今日はメトロポリタンを横断し、山の見える病院でインタビュー仕事。連休という名の自宅労働週間のフィナーレは原稿作業。

creative

X医師はY分野の第一人者で、その語りのボールはぼくのコートにポンポン打ち込まれた。満足して頂ける言葉を打ち返したい。スマッシュありボレーありロブあり、彼の言葉のひとつに気になるワードがあった。

医師はクリエイティブであらねばならぬという。どういうことだろう?

医師になるためにはたくさん覚えることがある。一般教養に始まり、器官の知識、臓器もあれば骨も肉も血もある。神経も皮膚も毛もある。診察法も看護法ももちろん外科手技も、臨床知識は底知れない。さらに各科の研究領域に医薬品、最新の医療技術など、覚えることがいっぱいでクリエイティブになれない、それでは困る、というようなことをおっしゃっていた。

ふーむ。たしかに知れば知るほど覚えることが増えてくる。覚えることで身動きが取れなくなる。これは医療に限らない。
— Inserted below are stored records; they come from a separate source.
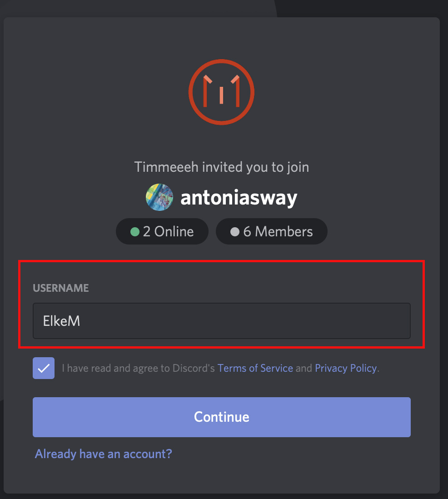Image resolution: width=448 pixels, height=499 pixels.
Task: Click the Timmeeeh invited you text
Action: click(221, 167)

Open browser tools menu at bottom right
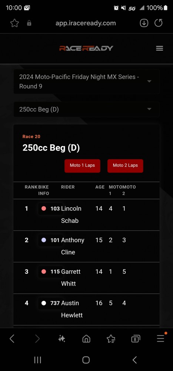click(x=160, y=339)
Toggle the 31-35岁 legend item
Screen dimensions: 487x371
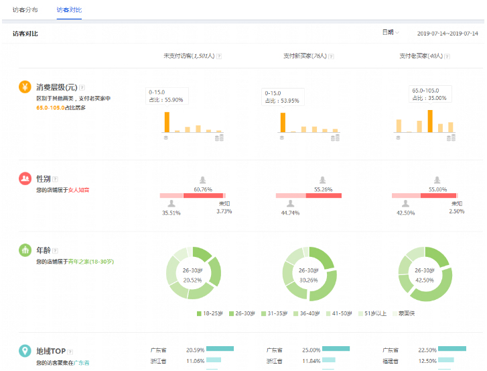pyautogui.click(x=273, y=313)
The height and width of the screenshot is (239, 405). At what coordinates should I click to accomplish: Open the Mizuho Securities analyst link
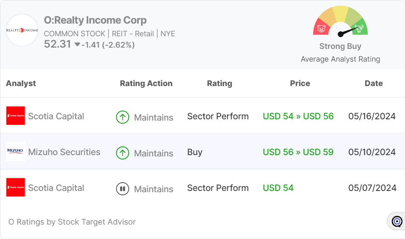pyautogui.click(x=64, y=152)
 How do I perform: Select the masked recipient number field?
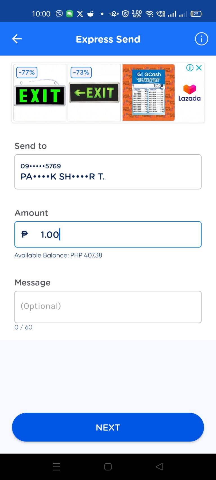(x=108, y=172)
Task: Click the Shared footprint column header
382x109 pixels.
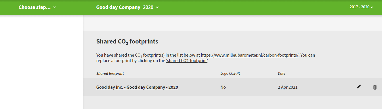Action: (110, 74)
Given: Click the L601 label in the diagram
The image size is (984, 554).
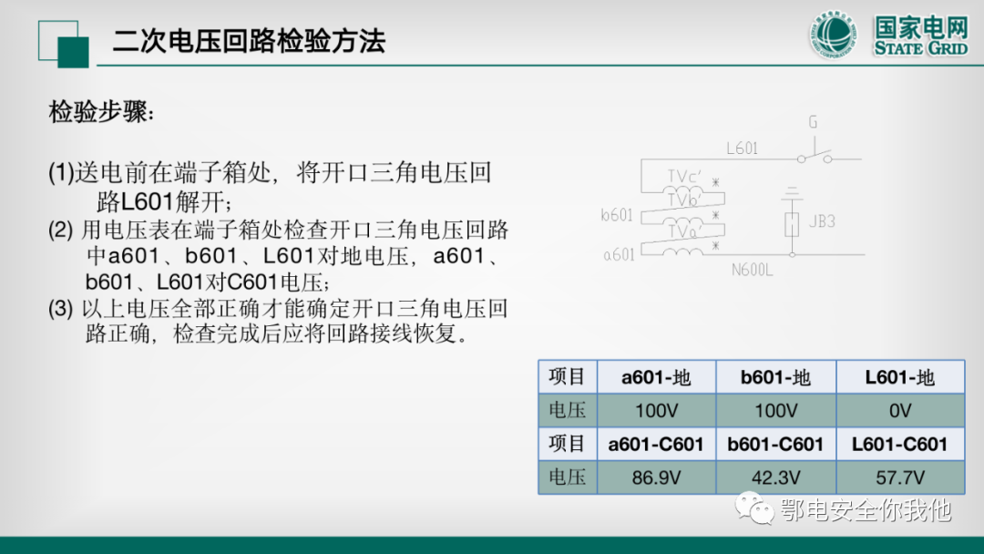Looking at the screenshot, I should (x=742, y=148).
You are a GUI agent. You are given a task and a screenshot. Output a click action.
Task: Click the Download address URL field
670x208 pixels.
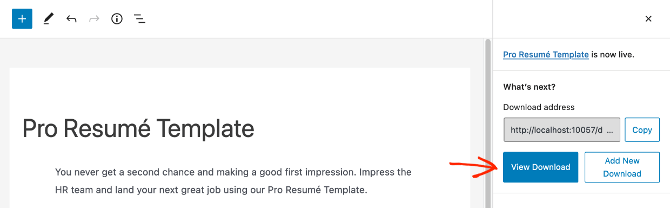561,130
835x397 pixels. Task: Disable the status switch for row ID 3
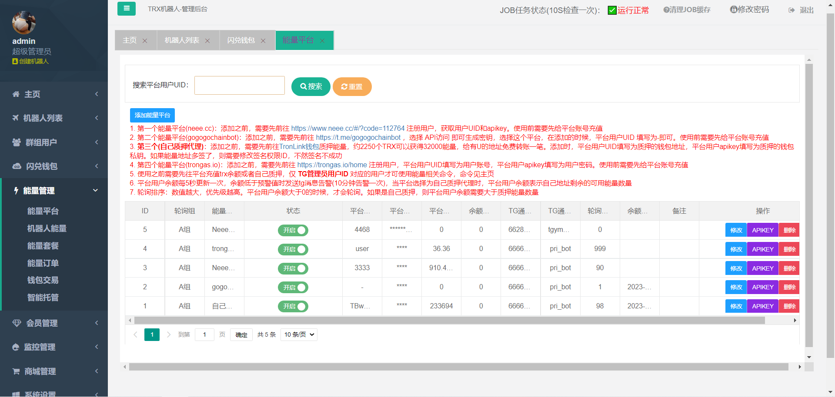pos(293,268)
歴史ある学問分野、たとえば数学や物理や哲学などは、方程式や公式や概念など覚えることがいっぱい。それぞれの時代背景まで勉強するとなると山盛りだ。歴史の浅いIT分野だって数学や物理や統計や心理学が積み重なっている。読書もそうだ。ひとつ読むとそれが導火線になり同じ著者、関連分野や派生分野まで広げてゆく。追うのが精一杯で、考えることがおぼつかなくなる。

覚えたことが邪魔をすることもある。

自分の研究分野で思いつきがあった。実験しよう。すると親切な誰かが言う。「キミはXXXを知らないのか?もう答えは出ているぞ」。そうなんだ…と意気消沈。

「先人の業績は疑ってかかれ」というけれど、疑うには勇気がいる。疑うだけの根拠もいる。まっさらな心眼がいる。そもそも知らないと疑うこともできないけれど…。
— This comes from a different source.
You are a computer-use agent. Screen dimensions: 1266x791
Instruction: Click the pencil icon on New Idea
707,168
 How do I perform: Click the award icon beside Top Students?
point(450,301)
あらら…クリエイティブとは、にっちもさっちもゆかないものなのか?

そんなことはない。料理研究家でもある相棒cherryさんは、今夕、経理締めをそそくさとして帰った。家で創作レシピを作りたい。10数年続く彼女の料理への情熱は頭が下がる。

クリエイティブであることはそれを続けること。止めないから工夫が生まれる。発見がある。自分らしさが出てくる。どんなことがあっても続ければ突破口も見えてくる。

結論がひとつ見えた。さあてドクターの原稿。